#### Exercise brief
I'd like the entries reproduced exactly, with all pictures omitted.

#### Task data
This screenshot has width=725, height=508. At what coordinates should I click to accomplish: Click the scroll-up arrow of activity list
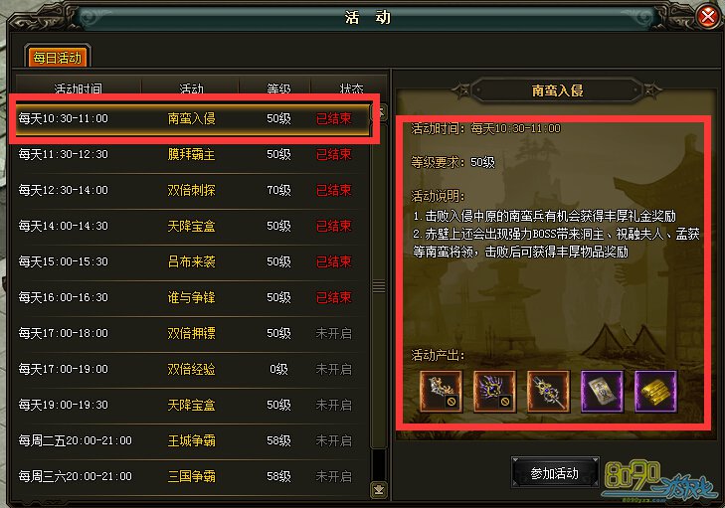(381, 112)
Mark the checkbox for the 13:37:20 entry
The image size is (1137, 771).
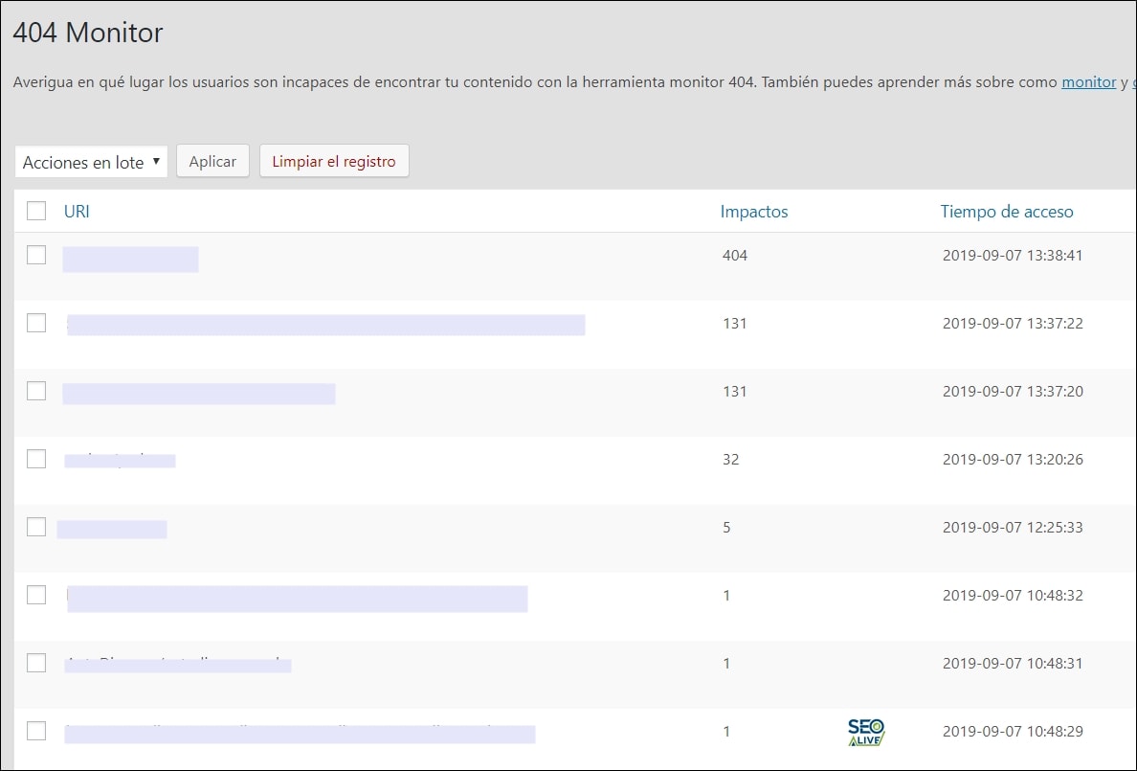[36, 391]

#### Finished task
This screenshot has width=725, height=508. At what coordinates should I click to accomplish: Click the scroll-up arrow of activity list
(381, 112)
Mark the checkbox for the 13:37:20 entry
The image size is (1137, 771).
[36, 391]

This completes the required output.